Fibrodysplasia ossificans progressiva (FOP) is a congenital disorder of progressive and widespread postnatal ossification of soft tissues and is without known effective treatments. Affected individuals harbor conserved mutations in the ACVR1 gene that are thought to cause constitutive activation of the bone morphogenetic protein (BMP) type I receptor, activin receptor-like kinase-2 (ALK2). Here we show that intramuscular expression in the mouse of an inducible transgene encoding constitutively active ALK2 (caALK2), resulting from a glutamine to aspartic acid change at amino acid position 207, leads to ectopic endochondral bone formation, joint fusion and functional impairment, thus phenocopying key aspects of human FOP. A selective inhibitor of BMP type I receptor kinases, LDN-193189 (ref. 6), inhibits activation of the BMP signaling effectors SMAD1, SMAD5 and SMAD8 in tissues expressing caALK2 induced by adenovirus specifying Cre (Ad.Cre).
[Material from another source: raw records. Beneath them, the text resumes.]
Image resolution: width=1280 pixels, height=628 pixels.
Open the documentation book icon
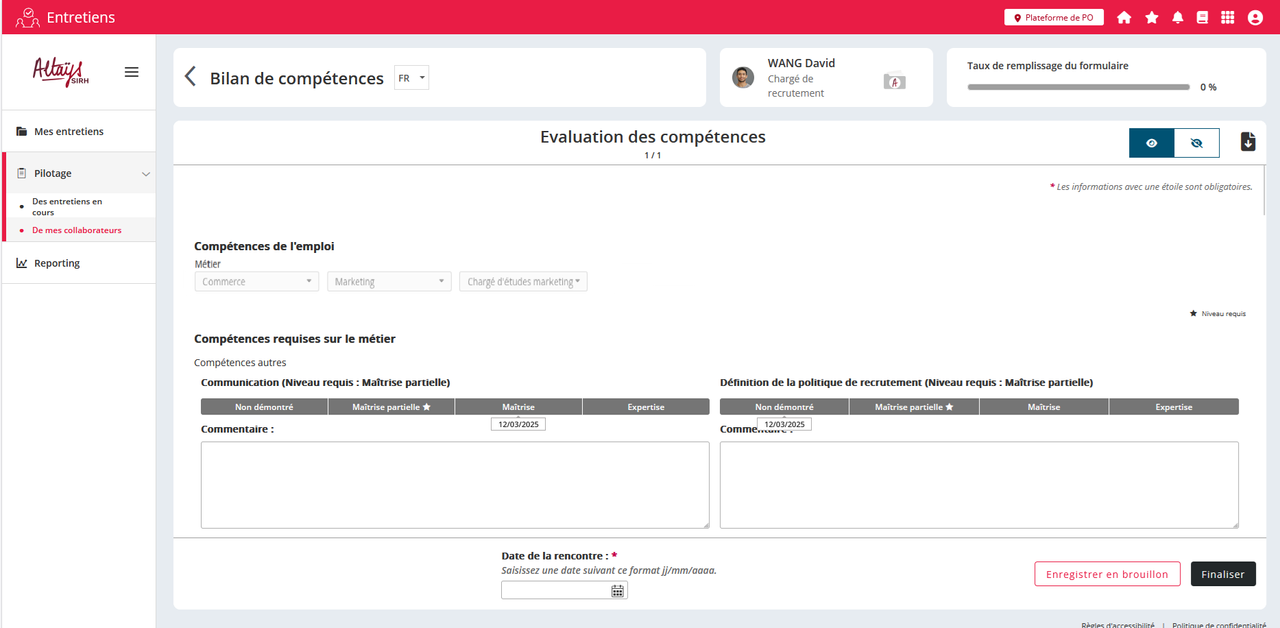point(1202,18)
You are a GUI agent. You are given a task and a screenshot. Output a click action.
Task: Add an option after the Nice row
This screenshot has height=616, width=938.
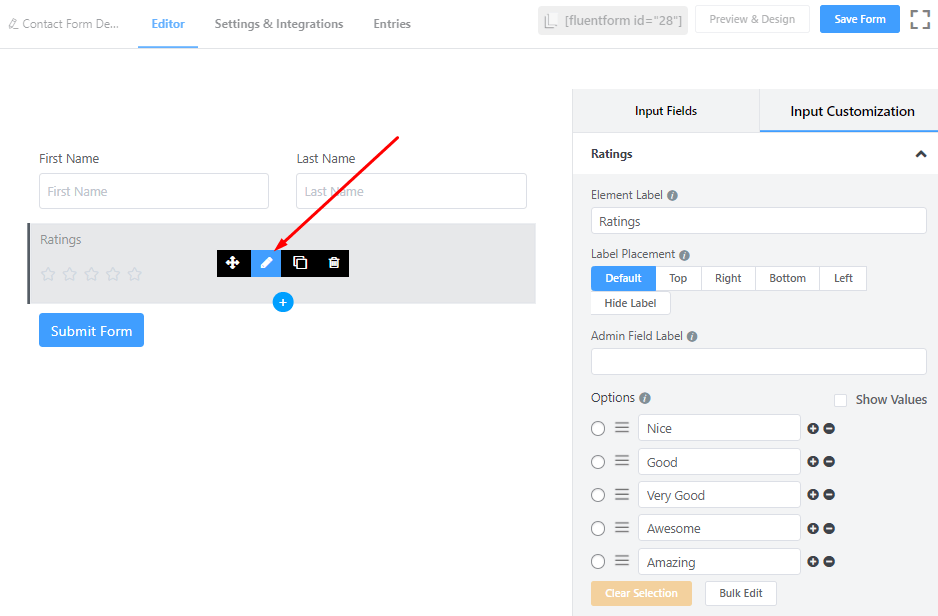click(813, 429)
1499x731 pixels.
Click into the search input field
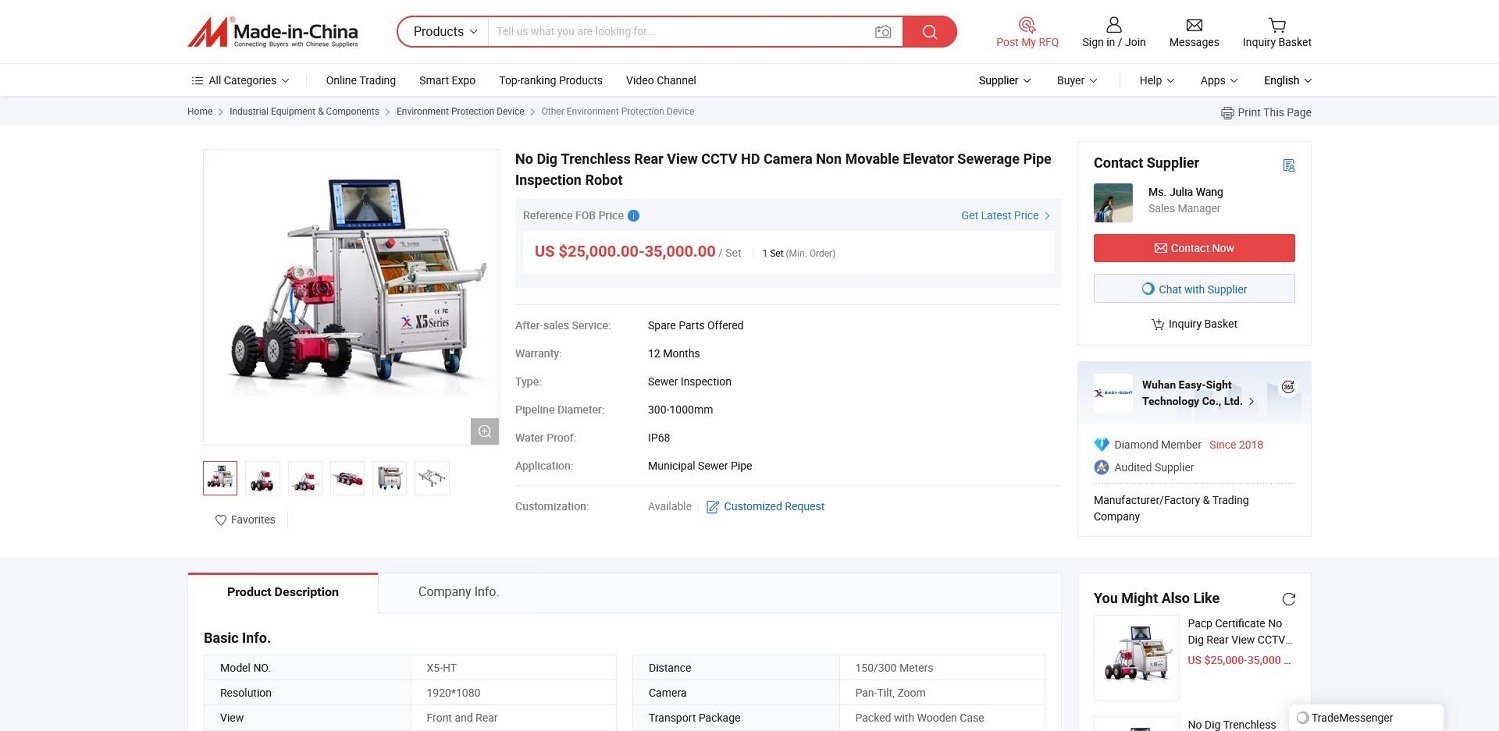[678, 32]
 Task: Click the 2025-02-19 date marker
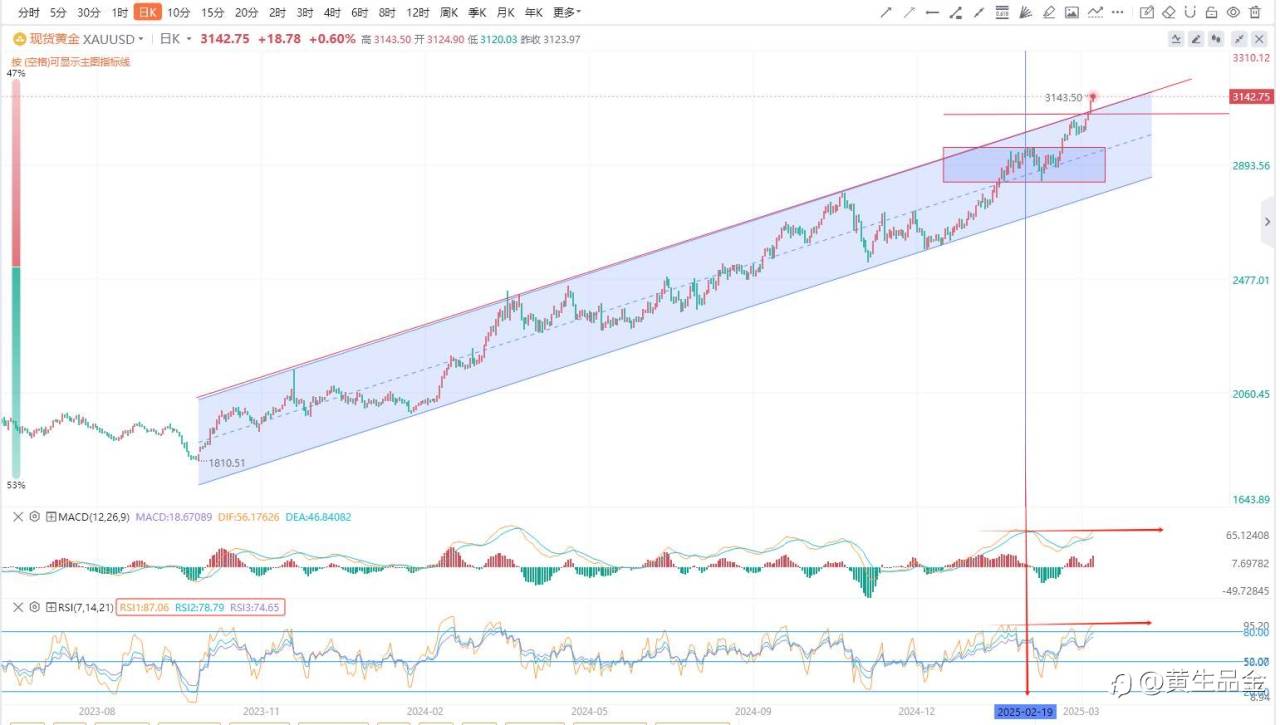tap(1024, 711)
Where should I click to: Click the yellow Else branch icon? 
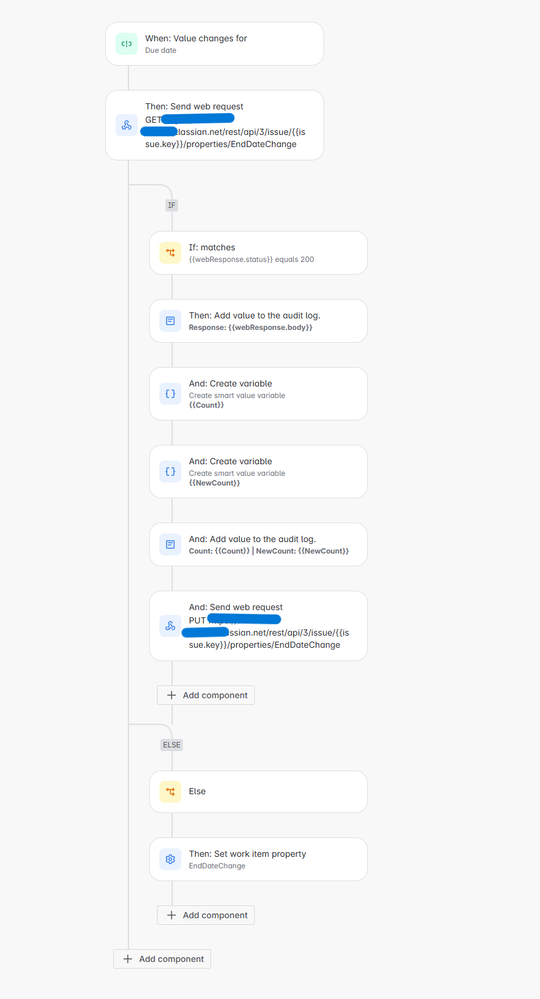(170, 791)
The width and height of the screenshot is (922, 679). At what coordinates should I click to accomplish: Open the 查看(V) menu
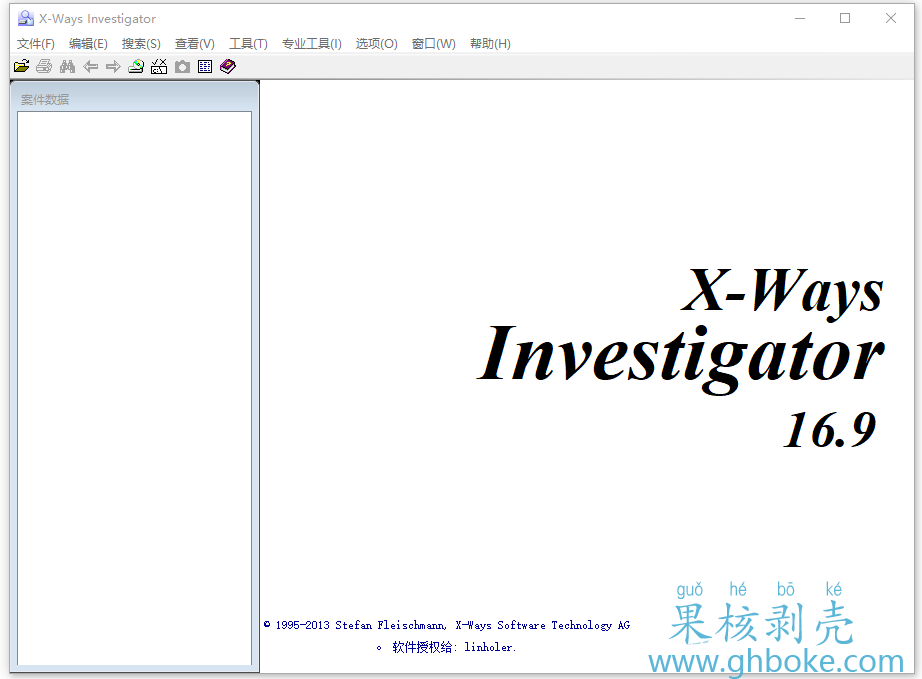click(194, 44)
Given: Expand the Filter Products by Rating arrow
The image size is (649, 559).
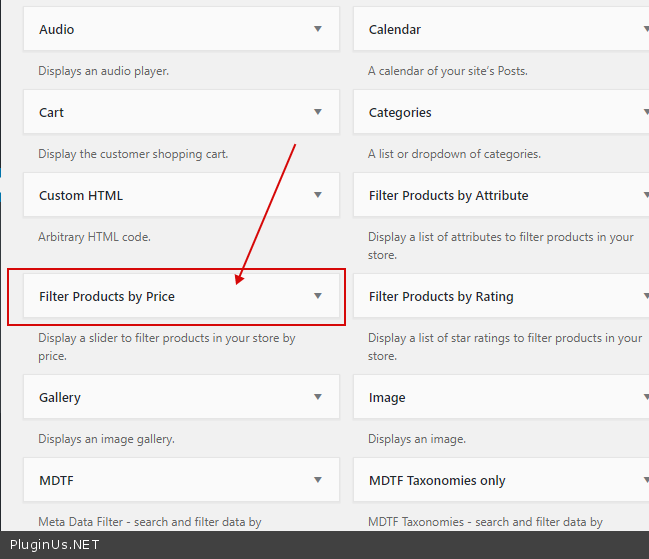Looking at the screenshot, I should click(645, 296).
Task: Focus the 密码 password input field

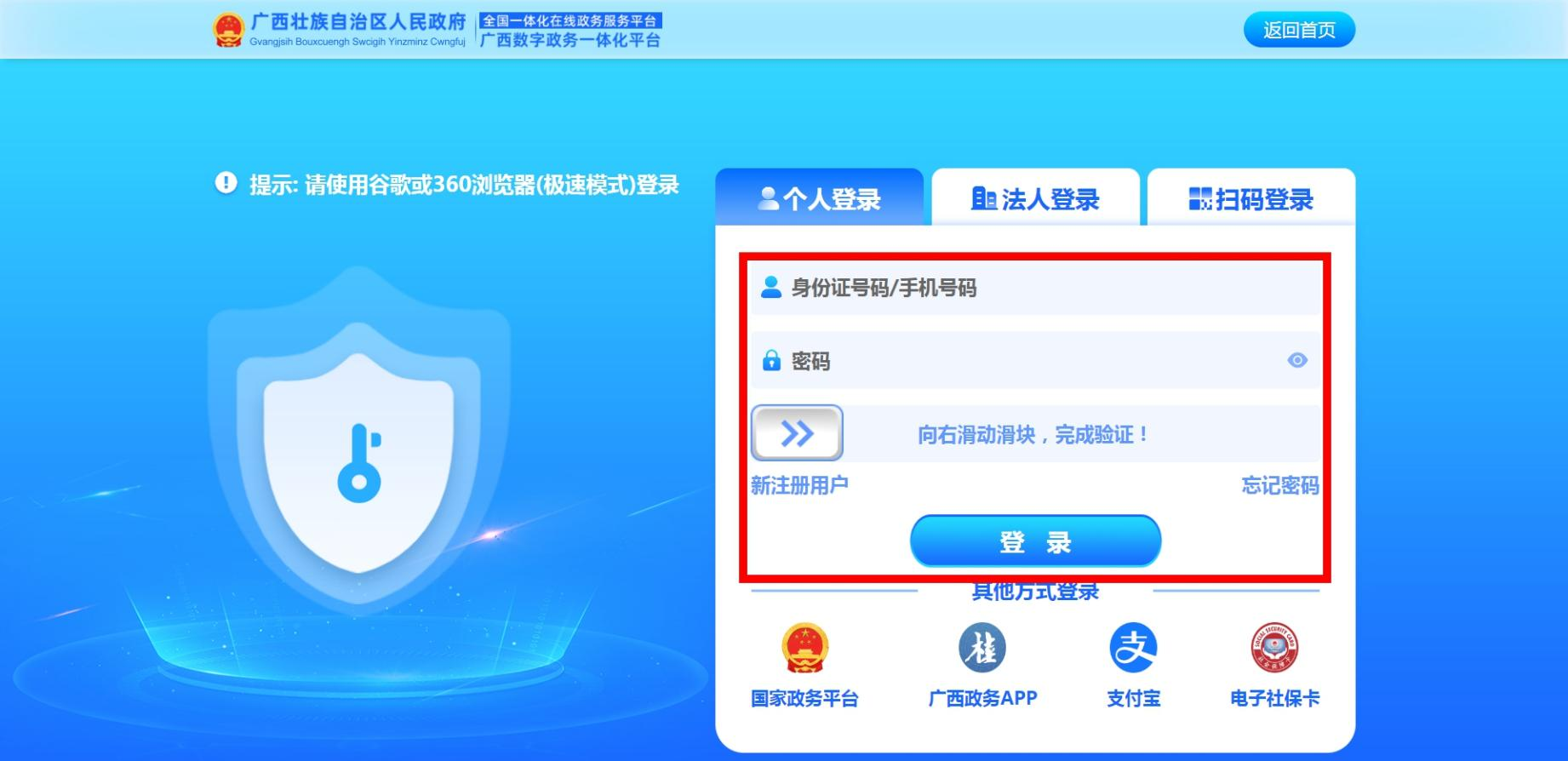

This treatment resulted in a reduction in ectopic ossification and functional impairment. In contrast to localized induction of caALK2 by Ad.Cre (which entails inflammation), global postnatal expression of caALK2 (induced without the use of Ad.Cre and thus without inflammation) does not lead to ectopic ossification. However, if in this context an inflammatory stimulus was provided with a control adenovirus, ectopic bone formation was induced. Like LDN-193189, corticosteroid inhibits ossification in Ad.Cre-injected mutant mice, suggesting caALK2 expression and an inflammatory milieu are both required for the development of ectopic ossification in this model. These results support the role of dysregulated ALK2 kinase activity in the pathogenesis of FOP and suggest that small molecule inhibition of BMP type I receptor activity may be useful in treating FOP and heterotopic ossification syndromes associated with excessive BMP signaling.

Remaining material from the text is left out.